A recent paper with an innocent sounding title is probably the biggest news in neural networks since the invention of the backpropagation algorithm. But what exactly does it all mean?
A recent paper "Intriguing properties of neural networks" by Christian Szegedy, Wojciech Zaremba, Ilya Sutskever, Joan Bruna, Dumitru Erhan, Ian Goodfellow and Rob Fergus, a team that includes authors from Google's deep learning research project outlines two pieces of news about the way neural networks behave that run counter to what we believed - and one of them is frankly astonishing.
I'm going to tell you about both, but it is the second that is the most amazing. So if you are in a hurry skip down the page.
The first concerns the way that we had long assumed that neural networks organized data. In a multi-layer network it has long been thought that neurons in each level learned useful features for the next level. At the very least it was supposed that in the last layer each neuron would learn some significant and usually meaningful feature.
The standard way of finding out if this is the case is to take a particular neuron and find the set of inputs that makes it produce a maximal output. Whatever it is that maximizes the neuron's output is assumed to be the feature that it responds to. For example, in a face recognizer a neuron might respond strongly to an image that has an eye or a nose - but notice there is no reason that the features should correspond to the neat labels that humans use.
What has been discovered is that a single neuron's feature is no more interpretable as a meaningful feature than a random set of neurons. That is, if you pick a random set of neurons and find the images that produce the maximum output on the set then these images are just as semantically similar as in the single neuron case.
This means that neural networks do not "unscramble" the data by mapping features to individual neurons in say the final layer. The information that the network extracts is just as much distributed across all of the neurons as it is localized in a single neuron.
This is an interesting finding and it leads on to the second and even more remarkable finding..
Every deep neural network has "blind spots" in the sense that there are inputs that are very close to correctly classified examples that are misclassified.
Since the very start of neural network research it has been assumed that networks had the power to generalize. That is, if you train a network to recognize a cat using a particular set of cat photos the network will, as long as it has been trained properly, have the ability to recognize a cat photo it hasn't seen before.
Within this assumption has been the even more "obvious" assumption that if the network correctly classifies the photo of a cat as a cat then it will correctly classify a slightly perturbed version of the same photo as a cat. To create the slightly perturbed version you would simply modify each pixel value, and as long as the amount was small, then the cat photo would look exactly the same to a human - and presumably to a neural network.
However, this isn't true.
What the researchers did was to invent an optimization algorithm that starts from a correctly classified example and tries to find a small perturbation in the pixel values that drives the output of the network to another classification. Of course, there is no guarantee that such a perturbed incorrect version of the image exists - and if the continuity assumption mentioned earlier applied the search would fail.

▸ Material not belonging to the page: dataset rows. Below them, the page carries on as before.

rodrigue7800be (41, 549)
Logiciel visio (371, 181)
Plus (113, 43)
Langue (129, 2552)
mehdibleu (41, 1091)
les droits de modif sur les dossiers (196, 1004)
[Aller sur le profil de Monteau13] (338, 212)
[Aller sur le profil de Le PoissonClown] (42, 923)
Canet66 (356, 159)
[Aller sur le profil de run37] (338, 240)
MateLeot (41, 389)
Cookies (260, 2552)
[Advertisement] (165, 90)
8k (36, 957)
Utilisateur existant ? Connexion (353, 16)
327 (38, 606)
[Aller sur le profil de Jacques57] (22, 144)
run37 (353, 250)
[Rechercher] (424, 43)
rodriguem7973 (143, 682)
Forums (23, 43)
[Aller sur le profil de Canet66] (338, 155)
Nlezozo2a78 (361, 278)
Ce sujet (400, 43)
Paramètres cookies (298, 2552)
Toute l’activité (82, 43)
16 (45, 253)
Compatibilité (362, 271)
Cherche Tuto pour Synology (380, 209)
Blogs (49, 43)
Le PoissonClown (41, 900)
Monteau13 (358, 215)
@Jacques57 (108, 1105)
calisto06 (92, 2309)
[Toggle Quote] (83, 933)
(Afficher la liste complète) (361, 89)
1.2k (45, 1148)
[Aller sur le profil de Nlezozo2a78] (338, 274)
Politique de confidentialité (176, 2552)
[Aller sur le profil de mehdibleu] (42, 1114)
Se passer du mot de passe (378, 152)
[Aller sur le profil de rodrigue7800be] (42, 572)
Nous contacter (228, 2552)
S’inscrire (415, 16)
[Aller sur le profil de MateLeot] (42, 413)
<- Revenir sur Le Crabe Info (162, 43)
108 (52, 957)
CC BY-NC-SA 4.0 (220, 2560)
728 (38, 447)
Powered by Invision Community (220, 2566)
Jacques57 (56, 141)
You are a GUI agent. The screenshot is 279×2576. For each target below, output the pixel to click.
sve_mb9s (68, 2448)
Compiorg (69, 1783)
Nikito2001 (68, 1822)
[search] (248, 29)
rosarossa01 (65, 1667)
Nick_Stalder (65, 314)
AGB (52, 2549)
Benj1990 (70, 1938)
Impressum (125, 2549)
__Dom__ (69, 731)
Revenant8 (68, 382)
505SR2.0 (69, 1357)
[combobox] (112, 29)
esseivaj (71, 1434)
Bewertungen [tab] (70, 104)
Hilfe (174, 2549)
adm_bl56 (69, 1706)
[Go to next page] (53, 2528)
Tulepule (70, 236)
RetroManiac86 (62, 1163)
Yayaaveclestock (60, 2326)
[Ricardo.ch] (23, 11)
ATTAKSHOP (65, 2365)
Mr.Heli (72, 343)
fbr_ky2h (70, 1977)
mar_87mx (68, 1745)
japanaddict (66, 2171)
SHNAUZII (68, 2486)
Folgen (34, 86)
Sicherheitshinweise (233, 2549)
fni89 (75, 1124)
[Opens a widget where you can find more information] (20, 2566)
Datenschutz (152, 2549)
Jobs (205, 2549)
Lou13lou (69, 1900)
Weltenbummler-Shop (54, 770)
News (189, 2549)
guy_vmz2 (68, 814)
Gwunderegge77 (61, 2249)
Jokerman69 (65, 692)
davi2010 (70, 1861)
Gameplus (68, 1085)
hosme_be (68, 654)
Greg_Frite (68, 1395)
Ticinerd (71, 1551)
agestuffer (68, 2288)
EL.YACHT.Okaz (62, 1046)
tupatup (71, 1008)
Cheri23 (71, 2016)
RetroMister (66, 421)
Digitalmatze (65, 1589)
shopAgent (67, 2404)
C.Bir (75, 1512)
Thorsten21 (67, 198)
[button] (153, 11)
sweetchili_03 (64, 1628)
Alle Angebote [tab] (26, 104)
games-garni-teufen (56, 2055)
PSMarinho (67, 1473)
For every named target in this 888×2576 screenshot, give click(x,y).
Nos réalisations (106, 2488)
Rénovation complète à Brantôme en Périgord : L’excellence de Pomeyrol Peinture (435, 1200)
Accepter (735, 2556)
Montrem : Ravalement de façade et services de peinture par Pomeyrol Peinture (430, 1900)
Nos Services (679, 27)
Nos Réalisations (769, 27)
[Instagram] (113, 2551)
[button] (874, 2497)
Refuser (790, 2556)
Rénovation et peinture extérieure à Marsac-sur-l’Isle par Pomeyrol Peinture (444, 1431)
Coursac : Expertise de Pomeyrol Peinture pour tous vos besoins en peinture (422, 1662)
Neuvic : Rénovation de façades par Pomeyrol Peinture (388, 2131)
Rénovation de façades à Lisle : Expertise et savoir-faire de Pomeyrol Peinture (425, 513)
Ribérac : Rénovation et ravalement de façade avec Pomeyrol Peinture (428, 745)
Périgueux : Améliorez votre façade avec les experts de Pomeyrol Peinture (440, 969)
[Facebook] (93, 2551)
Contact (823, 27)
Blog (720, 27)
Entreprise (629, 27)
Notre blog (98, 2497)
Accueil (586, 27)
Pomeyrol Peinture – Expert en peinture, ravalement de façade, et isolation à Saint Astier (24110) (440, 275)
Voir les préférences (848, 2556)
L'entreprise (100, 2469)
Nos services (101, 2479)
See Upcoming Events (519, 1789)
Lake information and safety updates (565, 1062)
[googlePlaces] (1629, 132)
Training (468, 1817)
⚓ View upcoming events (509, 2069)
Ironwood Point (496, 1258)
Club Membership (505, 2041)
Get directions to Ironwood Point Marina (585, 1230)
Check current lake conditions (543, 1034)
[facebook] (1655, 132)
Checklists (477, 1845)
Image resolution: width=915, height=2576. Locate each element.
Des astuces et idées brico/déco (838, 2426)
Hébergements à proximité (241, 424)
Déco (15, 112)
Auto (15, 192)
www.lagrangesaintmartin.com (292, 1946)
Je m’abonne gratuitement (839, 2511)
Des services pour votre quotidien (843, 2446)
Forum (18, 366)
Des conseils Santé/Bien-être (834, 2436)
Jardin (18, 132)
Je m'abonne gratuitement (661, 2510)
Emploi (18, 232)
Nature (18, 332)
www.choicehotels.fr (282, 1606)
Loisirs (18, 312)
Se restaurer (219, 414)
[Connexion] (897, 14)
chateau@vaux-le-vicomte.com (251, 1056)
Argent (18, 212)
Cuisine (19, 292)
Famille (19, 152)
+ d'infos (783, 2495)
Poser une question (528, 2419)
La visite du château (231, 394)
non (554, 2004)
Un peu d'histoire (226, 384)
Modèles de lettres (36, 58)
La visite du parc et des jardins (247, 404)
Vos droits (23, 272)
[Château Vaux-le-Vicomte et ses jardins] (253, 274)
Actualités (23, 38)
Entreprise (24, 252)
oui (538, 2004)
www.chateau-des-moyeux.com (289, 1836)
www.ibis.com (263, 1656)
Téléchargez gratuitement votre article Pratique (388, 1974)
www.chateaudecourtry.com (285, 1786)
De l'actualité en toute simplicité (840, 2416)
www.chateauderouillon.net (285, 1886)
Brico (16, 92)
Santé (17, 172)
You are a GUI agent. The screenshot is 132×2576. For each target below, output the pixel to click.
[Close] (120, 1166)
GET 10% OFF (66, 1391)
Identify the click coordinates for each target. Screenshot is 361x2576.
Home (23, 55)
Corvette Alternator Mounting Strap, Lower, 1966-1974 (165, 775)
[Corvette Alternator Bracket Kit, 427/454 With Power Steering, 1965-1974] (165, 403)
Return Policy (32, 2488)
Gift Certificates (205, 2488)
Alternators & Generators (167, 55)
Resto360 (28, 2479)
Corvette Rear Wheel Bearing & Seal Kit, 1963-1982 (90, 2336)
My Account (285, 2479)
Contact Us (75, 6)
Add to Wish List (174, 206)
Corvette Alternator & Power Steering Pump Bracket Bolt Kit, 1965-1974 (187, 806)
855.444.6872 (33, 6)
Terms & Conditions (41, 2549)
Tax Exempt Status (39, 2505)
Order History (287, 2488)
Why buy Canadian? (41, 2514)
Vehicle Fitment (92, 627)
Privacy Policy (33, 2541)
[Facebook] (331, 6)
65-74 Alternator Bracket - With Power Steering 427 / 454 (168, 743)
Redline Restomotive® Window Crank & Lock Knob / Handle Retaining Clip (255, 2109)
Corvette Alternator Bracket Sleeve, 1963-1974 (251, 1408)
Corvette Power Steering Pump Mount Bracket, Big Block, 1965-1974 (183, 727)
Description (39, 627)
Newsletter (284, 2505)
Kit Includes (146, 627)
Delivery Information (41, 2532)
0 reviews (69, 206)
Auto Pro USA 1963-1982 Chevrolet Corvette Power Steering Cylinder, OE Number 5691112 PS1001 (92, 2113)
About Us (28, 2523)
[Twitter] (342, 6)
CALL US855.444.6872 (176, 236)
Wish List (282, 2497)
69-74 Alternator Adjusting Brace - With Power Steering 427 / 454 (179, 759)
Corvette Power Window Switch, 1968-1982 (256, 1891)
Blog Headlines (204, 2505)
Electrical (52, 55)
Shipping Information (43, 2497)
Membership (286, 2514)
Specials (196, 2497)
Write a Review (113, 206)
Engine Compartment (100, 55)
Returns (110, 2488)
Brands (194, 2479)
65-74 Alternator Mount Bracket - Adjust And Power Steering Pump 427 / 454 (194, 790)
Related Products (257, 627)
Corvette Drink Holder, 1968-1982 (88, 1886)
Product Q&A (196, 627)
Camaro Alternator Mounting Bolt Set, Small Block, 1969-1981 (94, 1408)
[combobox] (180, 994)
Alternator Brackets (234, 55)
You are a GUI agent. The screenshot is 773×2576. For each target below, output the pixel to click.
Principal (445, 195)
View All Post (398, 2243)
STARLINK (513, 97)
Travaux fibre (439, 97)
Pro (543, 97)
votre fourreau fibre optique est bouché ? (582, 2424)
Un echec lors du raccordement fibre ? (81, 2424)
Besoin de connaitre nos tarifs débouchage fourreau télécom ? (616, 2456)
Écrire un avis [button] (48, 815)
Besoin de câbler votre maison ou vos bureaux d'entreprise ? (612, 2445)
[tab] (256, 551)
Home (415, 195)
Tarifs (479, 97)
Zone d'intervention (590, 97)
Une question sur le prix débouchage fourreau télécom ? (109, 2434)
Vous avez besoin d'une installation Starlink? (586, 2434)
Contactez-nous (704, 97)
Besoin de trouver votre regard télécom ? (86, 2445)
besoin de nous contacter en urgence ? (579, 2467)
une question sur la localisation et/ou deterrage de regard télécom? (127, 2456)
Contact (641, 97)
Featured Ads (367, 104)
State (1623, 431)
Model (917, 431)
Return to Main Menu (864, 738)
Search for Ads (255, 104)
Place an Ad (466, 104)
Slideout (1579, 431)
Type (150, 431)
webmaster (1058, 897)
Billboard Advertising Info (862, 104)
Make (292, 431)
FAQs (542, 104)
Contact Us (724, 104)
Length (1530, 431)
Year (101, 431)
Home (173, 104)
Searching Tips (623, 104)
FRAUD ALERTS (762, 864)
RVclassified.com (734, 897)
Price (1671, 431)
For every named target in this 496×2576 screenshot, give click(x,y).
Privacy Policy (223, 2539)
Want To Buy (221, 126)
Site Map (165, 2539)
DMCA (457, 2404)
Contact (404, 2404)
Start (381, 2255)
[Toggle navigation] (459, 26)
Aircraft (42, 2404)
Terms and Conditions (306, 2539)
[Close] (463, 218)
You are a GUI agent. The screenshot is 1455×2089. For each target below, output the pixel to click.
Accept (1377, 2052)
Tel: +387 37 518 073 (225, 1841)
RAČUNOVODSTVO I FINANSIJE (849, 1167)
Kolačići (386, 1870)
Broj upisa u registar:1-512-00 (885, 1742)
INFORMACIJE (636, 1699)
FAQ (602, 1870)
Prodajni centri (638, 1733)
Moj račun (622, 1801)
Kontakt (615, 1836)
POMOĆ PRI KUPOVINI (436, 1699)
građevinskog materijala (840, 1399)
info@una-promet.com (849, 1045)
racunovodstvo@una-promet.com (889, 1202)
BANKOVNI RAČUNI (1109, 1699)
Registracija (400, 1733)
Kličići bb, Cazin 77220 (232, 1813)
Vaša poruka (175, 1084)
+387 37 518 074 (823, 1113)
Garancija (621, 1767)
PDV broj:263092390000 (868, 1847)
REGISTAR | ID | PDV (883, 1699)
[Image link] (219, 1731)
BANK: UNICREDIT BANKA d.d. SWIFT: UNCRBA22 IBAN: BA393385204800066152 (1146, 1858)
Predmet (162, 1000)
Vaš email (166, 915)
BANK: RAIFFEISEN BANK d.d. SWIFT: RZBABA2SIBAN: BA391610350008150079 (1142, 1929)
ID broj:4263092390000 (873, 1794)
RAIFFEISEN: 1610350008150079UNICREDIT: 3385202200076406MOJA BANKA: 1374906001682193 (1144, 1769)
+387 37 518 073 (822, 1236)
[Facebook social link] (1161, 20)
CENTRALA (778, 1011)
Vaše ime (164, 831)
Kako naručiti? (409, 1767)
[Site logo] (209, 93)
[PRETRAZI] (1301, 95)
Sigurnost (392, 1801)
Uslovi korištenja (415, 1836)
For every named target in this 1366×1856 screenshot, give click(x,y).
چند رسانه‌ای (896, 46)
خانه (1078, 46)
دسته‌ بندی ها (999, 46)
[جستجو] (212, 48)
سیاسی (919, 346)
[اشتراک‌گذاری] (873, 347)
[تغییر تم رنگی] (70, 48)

However the search succeeds.
For a range of different neural networks and data sets it has proved very possible to find such "adversarial examples" from correctly classified data. To quote the paper:
"For all the networks we studied, for each sample, we always manage to generate very close, visually indistinguishable, adversarial examples that are misclassified by the original network."
To be clear, the adversarial examples looked to a human like the original, but the network misclassified them. You can have two photos that look not only like a cat but the same cat, indeed the same photo, to a human, but the machine gets one right and the other wrong.
The images to the right are correctly classified the ones to the far left are misclassified and the middle column gives the differences multiplied by ten to make them visible.
In the left-hand panel, the odd columns are correctly classified and the even columns are misclassified In the case of the right-hand panel everything is correctly classified and the even columns are random distortions of the originals. This demonstrates that the distortion has to be very specific - you have to move in a very specific direction to find an adversarial example.
What is even more shocking is that the adversarial examples seem to have some sort of universality. That is a large fraction were misclassified by different network architectures trained on the same data and by networks trained on a different data set.
"The above observations suggest that adversarial examples are somewhat universal and not just the results of overfitting to a particular model or to the specific selection of the training set"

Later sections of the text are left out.